Por fim, para a África do Sul, país cujo maior parceiro comercial são os EUA e o segundo a China, a inclusão de países alinhados com os EUA nos BRICS permitirá uma maior alavancagem junto a este, ao mesmo tempo que expande as suas relações com a China e mantém a sua controversa política interna e externa. Suspeita de fornecer armas à Rússia e por isso, violar as sanções contra Moscovo, o governo de Pretoria chegou a ser intimado por Washington de não ser incluído nos seus acordos comerciais, nomeadamente no African Growth and Opportunity Act. Por outro lado, a África do Sul não esqueceu de que lado os EUA estiveram durante o governo do Apartheid, e do seu apoio à UNITA durante a guerra civil angolana, como o exercício naval com a Rússia e a China demonstraram.

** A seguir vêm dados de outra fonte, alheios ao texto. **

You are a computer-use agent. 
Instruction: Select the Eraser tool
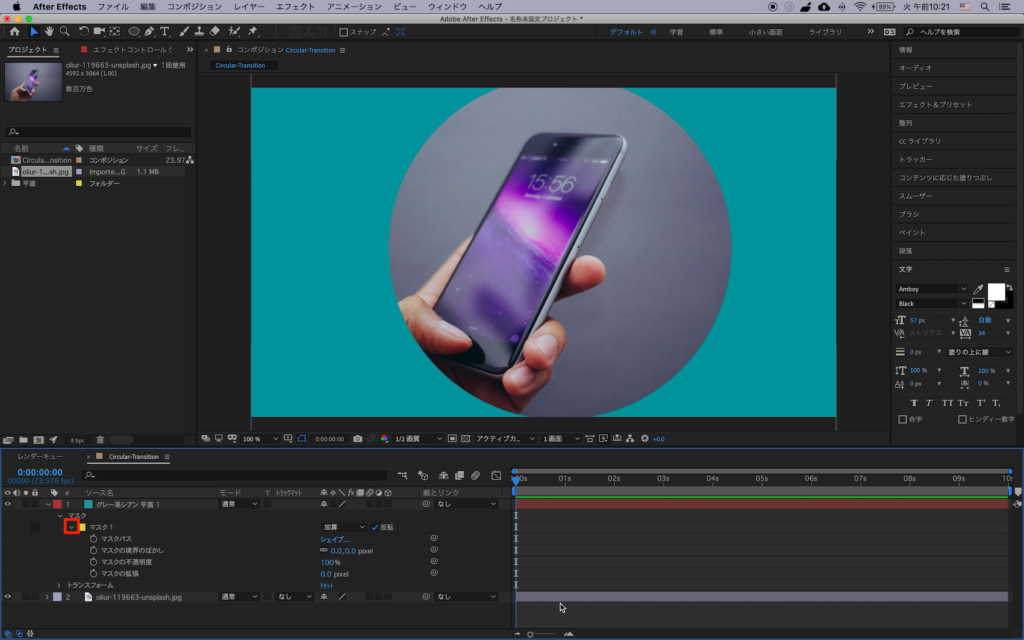pyautogui.click(x=215, y=32)
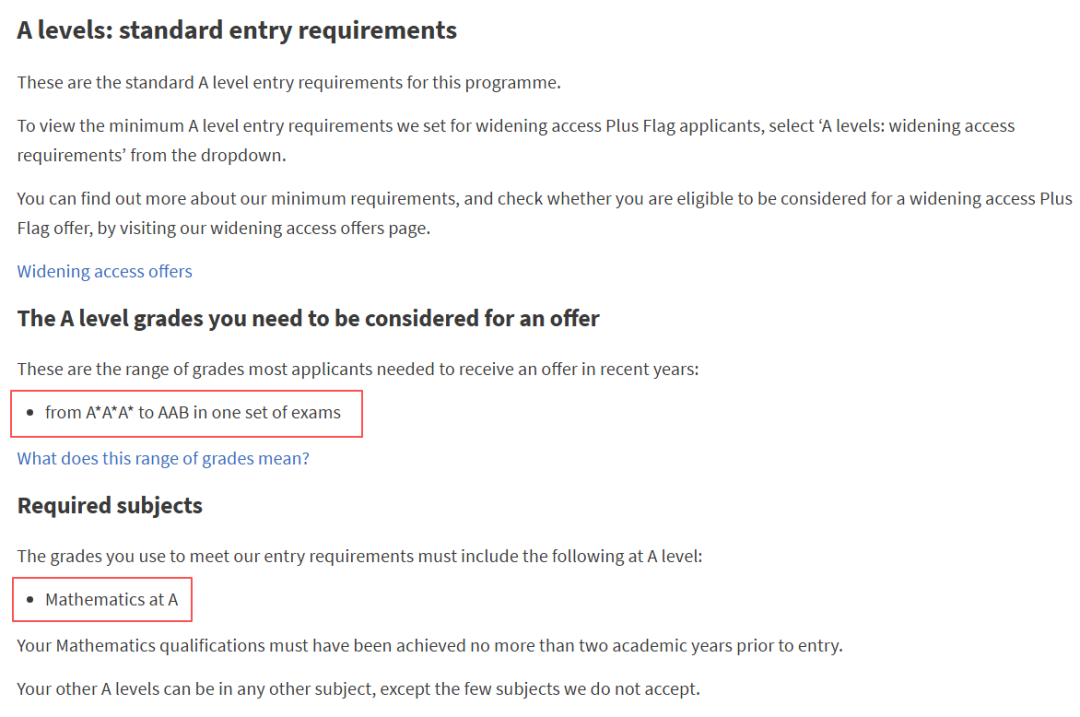The height and width of the screenshot is (717, 1080).
Task: Click the 'A level grades you need' heading
Action: [308, 319]
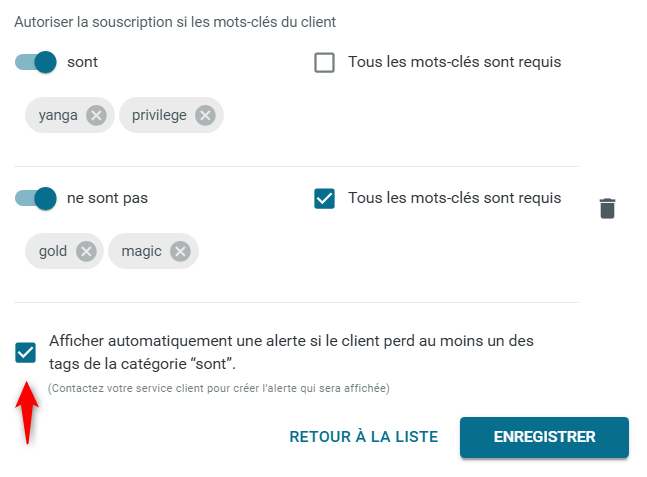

Mas se os novos membros do BRICS fornecem uma perspetiva interessante, os potenciais candidatos também não deixam de nos intrigar sobre o que o futuro nos reserva. Sendo o leste da Ásia e do Pacífico uma zona estratégica para os Estados Unidos, o pedido de adesão de países membros da ASEAN traz novas questões (e dúvidas) ao xadrez geopolítico. A Indonésia e a Tailândia, para além de disputas económicas com a China, enfrentam atualmente disputas no mar do Sul da China, não só em termos de território marítimo per si, mas também por recursos naturais, críticos para as economias e sociedades costeiras.
No caso da Indonésia em particular, sendo o maior Estado muçulmano, caso adira a este bloco, as questões (e influência) religiosas poderão passar a ser assunto recorrente. Apesar de haver mais países muçulmanos a submeterem a sua candidatura, a Indonésia merece um lugar de destaque, pelo facto de estar a assumir a presidência na ASEAN este ano e estar a receber e a procurar ainda mais investimento estrangeiro, nomeadamente ocidental. Tal contexto permite a este país ser assediado tanto a ocidente como a oriente, usufruindo deste estatuto central para colher dividendos. Na política, tal como na guerra, vale tudo, ou não fosse a guerra "política através de outros meios" como escreveu Clausewitz.
Já no caso da Nigéria, a maior economia africana, a sua ligação com o ocidente poderá ter sido uma das razões de ainda não ter sido admitida. Um fator que poderá ser relegado, face a Abuja já usar o yuan como moeda de reserva e a sua política interna estar mais alinhada com o estilo de governação de Moscovo e de Pequim. Rica em petróleo e já com relações com o Brasil, a Rússia e a China, a adesão da Nigéria ao BRICS seria mais um golpe ao status quo estabelecido, pois absorverá mais um país da OPEP (Organização dos Países Exportadores de Petróleo).
Observa-se assim, que a 15º Conferência dos BRICS provou não ser apenas mais uma reunião de Chefes de Estado, nem tão pouco a "abertura do clube" a novos membros. A sua atividade constitui-se uma dinâmica que deve ser acompanhada de perto, e cujas ações não deverão ser analisadas e previstas somente do ponto de vista político e económico. O xadrez geopolítico acabou de ficar mais complexo. Por um lado, temos países emergentes como a Índia e a África do Sul, cujas posições políticas, geográficas e económicas asseveram o multipolarismo e a autonomia política e económica. Por outro, o alinhamento dos países emergentes num Bloco coeso poderá levar a um novo bipolarismo da Ordem Mundial.
Se os EUA e o próprio ocidente pretendem manter a Ordem Mundial, deverão reagir assertivamente, deixando de parte as presunções socioculturais que muitas vezes dominam as suas decisões. Já o status quo, esse, será quase impossível manter num mundo em constante mudança.